*** Opening of The data ***

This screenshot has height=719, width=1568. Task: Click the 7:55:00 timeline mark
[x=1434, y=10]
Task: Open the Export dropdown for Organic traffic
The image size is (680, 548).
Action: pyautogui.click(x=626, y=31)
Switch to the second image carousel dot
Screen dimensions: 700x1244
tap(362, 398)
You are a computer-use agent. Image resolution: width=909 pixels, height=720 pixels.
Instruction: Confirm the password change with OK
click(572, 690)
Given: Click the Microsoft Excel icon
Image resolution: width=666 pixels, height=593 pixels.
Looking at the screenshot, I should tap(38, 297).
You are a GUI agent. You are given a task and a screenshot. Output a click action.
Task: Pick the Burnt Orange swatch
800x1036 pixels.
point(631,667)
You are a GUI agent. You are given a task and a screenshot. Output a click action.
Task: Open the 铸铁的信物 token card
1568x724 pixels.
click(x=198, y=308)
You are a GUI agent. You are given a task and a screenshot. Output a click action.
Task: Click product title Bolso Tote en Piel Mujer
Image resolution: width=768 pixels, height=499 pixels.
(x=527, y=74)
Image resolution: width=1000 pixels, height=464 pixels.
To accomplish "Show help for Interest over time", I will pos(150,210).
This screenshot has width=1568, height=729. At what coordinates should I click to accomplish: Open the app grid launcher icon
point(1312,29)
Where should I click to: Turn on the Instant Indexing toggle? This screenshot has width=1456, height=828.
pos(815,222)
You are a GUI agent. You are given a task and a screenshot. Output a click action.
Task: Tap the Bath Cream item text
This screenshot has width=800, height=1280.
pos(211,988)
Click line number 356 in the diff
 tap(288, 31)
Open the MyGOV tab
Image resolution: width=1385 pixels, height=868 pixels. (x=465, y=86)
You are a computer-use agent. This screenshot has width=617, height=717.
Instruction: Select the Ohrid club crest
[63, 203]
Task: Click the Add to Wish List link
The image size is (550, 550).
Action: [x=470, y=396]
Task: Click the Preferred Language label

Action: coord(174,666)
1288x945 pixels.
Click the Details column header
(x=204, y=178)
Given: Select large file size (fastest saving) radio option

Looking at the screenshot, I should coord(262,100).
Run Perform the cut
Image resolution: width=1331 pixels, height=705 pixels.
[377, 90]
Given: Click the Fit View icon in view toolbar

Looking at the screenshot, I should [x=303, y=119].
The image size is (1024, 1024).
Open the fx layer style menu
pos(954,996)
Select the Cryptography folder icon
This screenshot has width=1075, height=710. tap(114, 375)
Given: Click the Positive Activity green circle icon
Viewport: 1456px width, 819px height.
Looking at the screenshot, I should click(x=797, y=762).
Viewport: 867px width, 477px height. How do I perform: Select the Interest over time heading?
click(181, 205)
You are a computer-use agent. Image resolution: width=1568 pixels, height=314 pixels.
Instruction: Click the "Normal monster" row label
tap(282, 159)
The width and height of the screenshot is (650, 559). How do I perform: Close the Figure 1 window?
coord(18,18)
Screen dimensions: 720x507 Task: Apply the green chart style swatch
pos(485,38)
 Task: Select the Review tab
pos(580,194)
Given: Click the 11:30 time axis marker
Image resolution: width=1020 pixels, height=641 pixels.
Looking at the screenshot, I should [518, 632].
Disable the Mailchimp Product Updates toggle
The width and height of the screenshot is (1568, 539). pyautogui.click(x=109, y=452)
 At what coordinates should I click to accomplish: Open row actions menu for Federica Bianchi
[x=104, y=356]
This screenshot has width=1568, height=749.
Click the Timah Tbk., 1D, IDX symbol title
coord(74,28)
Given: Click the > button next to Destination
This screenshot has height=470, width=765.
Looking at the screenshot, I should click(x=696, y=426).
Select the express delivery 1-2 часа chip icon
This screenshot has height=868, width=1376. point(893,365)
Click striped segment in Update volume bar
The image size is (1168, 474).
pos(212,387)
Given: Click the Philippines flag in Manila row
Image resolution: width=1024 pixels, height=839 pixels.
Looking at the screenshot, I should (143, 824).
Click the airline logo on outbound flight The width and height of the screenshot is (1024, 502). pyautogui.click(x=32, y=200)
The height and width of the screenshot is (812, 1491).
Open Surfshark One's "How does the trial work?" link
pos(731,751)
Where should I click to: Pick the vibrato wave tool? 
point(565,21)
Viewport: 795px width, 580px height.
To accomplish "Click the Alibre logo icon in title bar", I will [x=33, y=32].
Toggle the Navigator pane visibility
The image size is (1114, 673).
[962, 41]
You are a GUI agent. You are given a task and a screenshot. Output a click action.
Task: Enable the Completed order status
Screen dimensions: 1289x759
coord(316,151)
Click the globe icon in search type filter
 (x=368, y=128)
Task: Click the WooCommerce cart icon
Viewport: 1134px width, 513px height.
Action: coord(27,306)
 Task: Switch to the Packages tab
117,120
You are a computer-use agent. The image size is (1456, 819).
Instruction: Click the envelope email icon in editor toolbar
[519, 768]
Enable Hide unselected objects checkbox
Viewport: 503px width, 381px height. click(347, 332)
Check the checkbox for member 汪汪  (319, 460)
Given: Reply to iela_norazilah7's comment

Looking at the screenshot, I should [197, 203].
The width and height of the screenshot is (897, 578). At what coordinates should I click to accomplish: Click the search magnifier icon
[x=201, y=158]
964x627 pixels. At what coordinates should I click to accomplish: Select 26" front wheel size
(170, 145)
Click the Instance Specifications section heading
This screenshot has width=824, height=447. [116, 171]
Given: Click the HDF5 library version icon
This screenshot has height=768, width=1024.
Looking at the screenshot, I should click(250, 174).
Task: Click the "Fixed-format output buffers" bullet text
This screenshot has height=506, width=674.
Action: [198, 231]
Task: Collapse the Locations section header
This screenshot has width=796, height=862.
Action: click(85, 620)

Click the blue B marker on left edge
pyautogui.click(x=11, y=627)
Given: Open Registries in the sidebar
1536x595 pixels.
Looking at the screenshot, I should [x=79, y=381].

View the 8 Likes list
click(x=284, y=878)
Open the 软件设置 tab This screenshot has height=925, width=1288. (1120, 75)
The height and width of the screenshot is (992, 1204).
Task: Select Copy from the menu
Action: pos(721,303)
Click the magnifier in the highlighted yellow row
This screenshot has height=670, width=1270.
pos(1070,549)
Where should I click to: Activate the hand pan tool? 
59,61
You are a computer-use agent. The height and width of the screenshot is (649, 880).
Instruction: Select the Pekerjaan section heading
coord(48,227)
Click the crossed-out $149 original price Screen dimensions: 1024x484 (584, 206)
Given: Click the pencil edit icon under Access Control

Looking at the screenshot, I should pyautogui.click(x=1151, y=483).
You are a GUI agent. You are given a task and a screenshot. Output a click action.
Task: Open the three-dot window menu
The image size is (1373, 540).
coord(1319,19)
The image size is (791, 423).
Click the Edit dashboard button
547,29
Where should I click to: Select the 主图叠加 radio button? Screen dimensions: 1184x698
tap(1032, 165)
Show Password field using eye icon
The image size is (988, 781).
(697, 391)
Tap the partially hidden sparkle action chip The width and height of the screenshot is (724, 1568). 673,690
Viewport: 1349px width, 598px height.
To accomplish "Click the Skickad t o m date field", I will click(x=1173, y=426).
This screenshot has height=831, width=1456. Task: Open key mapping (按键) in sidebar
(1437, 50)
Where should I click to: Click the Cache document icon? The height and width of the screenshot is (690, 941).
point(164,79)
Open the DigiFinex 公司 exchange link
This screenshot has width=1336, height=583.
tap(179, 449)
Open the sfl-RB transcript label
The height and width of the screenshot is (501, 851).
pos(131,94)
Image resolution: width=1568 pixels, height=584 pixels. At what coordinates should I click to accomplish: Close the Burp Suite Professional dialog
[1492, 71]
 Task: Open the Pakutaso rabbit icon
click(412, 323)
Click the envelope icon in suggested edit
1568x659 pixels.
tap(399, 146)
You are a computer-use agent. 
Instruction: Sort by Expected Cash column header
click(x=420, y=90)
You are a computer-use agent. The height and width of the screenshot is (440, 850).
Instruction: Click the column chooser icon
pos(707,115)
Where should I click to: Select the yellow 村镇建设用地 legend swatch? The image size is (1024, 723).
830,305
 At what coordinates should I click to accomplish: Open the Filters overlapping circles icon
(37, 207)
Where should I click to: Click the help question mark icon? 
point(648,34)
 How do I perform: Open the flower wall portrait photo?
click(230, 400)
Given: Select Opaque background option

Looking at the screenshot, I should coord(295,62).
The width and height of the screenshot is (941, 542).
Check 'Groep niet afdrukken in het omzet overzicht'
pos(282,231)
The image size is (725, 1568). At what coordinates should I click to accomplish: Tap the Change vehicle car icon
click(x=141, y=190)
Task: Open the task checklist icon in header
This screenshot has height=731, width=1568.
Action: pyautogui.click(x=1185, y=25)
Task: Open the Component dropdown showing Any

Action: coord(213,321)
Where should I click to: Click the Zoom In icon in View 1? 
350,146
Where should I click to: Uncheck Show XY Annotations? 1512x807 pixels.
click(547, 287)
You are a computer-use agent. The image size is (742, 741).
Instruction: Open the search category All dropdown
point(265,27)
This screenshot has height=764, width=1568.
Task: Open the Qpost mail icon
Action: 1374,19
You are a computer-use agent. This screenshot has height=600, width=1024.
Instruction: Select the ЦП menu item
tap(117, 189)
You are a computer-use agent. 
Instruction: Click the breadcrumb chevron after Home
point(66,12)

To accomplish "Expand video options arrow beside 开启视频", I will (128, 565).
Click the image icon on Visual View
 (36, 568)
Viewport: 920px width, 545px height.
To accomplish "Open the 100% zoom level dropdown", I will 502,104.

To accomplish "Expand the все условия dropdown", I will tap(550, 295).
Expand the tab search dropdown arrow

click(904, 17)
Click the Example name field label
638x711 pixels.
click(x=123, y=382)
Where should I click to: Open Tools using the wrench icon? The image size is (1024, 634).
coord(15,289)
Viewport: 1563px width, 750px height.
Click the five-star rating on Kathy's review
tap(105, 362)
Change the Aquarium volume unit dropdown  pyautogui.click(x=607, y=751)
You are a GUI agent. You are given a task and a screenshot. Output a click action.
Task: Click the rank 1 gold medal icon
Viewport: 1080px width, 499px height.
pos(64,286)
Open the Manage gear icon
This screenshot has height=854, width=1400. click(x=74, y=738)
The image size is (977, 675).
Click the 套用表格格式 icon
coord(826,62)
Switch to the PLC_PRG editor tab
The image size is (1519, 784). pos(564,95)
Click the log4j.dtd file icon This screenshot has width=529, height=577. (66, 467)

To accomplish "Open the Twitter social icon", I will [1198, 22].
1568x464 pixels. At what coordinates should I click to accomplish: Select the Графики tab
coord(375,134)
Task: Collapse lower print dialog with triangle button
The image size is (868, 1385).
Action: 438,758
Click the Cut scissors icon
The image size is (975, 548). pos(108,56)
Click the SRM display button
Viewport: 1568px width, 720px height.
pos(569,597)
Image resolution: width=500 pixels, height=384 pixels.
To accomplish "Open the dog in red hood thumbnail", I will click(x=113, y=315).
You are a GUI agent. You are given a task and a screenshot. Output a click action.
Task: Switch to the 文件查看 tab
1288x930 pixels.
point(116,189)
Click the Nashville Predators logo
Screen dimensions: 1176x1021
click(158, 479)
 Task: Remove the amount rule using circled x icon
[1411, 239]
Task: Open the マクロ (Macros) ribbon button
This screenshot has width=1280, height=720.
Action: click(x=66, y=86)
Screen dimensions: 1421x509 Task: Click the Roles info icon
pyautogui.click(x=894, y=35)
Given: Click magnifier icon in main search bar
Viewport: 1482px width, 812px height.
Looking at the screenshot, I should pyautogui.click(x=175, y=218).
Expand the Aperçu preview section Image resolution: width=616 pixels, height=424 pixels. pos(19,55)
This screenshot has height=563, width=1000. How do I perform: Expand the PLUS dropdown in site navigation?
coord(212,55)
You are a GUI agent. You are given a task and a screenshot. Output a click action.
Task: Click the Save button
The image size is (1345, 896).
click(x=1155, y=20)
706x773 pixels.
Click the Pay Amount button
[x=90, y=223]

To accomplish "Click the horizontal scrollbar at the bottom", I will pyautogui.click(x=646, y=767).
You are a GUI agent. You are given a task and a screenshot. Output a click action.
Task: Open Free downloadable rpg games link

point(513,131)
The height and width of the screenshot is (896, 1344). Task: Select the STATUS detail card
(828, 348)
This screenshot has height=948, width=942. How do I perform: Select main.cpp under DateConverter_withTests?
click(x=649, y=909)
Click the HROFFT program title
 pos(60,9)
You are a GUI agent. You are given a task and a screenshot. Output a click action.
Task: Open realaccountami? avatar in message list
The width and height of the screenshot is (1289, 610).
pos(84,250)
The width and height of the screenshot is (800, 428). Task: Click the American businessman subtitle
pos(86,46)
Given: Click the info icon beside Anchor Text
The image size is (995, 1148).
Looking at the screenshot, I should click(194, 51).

*** Close of The data ***

Task requirements
Tell how many lines in the material hold the word "Collapse". Reply with the number only.

Written response
2